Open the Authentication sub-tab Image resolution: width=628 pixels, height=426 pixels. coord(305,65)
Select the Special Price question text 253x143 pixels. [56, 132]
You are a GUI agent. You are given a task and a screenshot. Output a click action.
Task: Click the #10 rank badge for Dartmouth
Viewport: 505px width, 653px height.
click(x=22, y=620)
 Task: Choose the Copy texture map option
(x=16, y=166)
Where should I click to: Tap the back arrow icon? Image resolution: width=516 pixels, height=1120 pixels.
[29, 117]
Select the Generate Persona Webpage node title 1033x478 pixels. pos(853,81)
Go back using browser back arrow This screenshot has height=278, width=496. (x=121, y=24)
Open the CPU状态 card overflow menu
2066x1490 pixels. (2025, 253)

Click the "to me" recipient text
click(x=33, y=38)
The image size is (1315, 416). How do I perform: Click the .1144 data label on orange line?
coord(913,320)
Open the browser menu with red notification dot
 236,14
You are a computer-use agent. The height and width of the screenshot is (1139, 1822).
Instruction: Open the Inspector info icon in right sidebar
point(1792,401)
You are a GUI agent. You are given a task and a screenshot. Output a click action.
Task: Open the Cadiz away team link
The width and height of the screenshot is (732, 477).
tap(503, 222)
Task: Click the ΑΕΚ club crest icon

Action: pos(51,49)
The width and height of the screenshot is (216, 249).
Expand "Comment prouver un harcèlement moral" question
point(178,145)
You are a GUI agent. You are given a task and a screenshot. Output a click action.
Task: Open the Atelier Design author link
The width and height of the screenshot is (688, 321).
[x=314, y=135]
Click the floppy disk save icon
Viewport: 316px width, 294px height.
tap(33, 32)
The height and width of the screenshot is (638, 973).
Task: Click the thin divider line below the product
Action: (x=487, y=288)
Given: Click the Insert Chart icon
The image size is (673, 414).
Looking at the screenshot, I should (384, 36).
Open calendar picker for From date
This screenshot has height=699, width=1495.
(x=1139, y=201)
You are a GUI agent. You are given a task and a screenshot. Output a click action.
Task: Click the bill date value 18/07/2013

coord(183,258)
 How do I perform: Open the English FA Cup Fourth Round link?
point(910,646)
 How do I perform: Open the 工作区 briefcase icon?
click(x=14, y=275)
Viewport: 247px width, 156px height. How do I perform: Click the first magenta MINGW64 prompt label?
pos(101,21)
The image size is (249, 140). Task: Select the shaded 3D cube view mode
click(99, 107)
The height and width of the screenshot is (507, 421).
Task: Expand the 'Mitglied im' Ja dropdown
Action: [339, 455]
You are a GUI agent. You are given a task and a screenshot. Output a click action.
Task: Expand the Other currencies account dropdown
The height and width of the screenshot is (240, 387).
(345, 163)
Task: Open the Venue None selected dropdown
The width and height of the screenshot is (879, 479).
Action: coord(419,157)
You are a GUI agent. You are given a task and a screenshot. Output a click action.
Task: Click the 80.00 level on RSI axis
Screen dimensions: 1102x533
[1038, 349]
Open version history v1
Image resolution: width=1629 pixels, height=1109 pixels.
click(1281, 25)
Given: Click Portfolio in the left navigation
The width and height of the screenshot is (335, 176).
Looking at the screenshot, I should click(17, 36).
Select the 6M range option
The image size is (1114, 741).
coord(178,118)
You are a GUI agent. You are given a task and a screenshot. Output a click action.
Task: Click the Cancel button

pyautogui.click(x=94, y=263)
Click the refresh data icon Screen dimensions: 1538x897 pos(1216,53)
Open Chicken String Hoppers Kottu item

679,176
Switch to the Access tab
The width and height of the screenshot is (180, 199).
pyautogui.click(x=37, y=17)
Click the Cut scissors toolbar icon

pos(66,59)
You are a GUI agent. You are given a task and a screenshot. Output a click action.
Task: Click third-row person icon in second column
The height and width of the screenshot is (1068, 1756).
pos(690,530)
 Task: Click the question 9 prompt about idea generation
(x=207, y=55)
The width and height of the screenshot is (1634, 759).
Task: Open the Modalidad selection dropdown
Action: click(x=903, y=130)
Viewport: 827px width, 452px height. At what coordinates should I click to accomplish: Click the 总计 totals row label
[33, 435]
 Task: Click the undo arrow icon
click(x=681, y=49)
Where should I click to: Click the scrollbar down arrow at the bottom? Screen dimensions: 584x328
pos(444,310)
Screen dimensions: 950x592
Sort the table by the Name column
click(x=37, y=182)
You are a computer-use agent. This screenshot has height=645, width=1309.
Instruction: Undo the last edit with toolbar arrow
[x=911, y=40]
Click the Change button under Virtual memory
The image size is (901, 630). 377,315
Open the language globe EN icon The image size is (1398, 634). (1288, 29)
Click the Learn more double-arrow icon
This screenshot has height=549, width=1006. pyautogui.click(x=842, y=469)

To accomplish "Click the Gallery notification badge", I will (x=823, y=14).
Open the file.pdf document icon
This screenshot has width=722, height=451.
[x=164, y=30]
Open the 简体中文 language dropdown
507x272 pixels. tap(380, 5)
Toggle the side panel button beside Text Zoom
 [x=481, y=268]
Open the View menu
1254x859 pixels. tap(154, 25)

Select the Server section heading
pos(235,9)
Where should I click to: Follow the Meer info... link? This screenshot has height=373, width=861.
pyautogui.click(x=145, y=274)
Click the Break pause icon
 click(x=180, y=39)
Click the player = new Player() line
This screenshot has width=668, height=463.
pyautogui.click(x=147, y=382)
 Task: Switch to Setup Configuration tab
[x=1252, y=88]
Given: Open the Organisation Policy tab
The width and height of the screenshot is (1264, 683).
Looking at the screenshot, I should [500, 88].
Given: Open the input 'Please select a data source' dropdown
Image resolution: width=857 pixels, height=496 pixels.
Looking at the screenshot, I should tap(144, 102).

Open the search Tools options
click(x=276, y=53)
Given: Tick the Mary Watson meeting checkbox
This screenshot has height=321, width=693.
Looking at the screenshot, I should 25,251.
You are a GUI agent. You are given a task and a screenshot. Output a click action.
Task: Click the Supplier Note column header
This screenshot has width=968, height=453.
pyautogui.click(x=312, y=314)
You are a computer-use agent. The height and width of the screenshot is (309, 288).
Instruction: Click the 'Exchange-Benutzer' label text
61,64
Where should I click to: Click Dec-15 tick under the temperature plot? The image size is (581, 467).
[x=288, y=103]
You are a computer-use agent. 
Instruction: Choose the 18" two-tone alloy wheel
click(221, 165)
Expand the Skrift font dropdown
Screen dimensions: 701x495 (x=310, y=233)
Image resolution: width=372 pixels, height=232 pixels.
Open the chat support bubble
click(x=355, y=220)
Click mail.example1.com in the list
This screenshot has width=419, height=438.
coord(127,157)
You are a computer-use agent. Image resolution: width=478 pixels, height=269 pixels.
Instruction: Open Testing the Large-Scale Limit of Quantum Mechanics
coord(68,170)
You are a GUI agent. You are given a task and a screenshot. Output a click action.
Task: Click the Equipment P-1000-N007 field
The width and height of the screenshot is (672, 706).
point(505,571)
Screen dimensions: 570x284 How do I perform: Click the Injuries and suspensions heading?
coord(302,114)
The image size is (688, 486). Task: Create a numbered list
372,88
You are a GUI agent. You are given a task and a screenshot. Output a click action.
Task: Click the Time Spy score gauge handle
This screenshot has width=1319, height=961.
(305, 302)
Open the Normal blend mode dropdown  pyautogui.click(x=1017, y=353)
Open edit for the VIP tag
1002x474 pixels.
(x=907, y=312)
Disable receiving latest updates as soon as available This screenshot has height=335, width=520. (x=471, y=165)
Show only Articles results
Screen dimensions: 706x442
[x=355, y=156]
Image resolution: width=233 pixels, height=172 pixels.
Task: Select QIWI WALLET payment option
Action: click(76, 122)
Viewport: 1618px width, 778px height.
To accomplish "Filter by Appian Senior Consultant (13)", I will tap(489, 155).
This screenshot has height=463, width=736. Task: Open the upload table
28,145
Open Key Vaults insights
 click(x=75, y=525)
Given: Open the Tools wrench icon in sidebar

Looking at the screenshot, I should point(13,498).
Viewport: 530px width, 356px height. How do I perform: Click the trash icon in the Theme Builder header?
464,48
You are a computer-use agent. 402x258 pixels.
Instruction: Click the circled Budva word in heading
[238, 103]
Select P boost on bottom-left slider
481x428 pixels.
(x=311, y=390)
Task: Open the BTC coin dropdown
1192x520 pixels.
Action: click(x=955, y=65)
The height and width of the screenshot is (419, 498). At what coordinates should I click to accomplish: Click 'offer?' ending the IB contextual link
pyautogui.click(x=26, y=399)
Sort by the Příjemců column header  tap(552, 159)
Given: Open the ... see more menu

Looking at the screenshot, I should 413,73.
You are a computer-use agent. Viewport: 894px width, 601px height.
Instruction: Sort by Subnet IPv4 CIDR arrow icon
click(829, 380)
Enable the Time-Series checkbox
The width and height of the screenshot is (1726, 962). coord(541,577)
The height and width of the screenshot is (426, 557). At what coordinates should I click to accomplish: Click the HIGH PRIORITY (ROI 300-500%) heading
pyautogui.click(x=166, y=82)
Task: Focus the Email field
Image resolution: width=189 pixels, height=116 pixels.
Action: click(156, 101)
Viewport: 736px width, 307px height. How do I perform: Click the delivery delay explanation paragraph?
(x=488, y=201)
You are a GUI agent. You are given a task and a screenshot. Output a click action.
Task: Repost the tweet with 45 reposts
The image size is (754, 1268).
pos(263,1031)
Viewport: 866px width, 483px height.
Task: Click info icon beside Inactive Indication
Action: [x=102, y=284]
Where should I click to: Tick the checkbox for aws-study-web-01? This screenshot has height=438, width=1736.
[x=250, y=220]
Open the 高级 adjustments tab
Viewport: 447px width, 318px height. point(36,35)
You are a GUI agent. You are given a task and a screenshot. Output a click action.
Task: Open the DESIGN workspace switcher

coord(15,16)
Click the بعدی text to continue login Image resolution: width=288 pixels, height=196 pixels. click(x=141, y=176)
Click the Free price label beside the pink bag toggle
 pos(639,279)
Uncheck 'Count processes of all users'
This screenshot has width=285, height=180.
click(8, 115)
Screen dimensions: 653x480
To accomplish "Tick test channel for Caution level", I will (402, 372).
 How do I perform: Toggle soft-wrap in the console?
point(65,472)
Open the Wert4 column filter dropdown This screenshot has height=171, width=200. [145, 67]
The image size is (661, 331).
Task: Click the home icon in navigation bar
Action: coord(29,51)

-=-=-

INSTRUCTIONS TO FOLLOW –
Copy the lines above from the first one through the line containing "Go back using", requests included, adding 101 to every coordinate number in the answers. Give only those lines.

RESPONSE FOR THIS EXERCISE –
Open the Authentication sub-tab Image resolution: width=628 pixels, height=426 pixels. coord(406,166)
Select the Special Price question text 253x143 pixels. [157, 233]
You are a GUI agent. You are given a task and a screenshot. Output a click action.
Task: Click the #10 rank badge for Dartmouth
Viewport: 505px width, 653px height.
click(x=123, y=721)
 Task: Choose the Copy texture map option
(x=117, y=267)
Where should I click to: Tap the back arrow icon? Image resolution: width=516 pixels, height=1120 pixels.
[130, 218]
Select the Generate Persona Webpage node title 1033x478 pixels. pos(954,182)
Go back using browser back arrow This screenshot has height=278, width=496. (x=222, y=125)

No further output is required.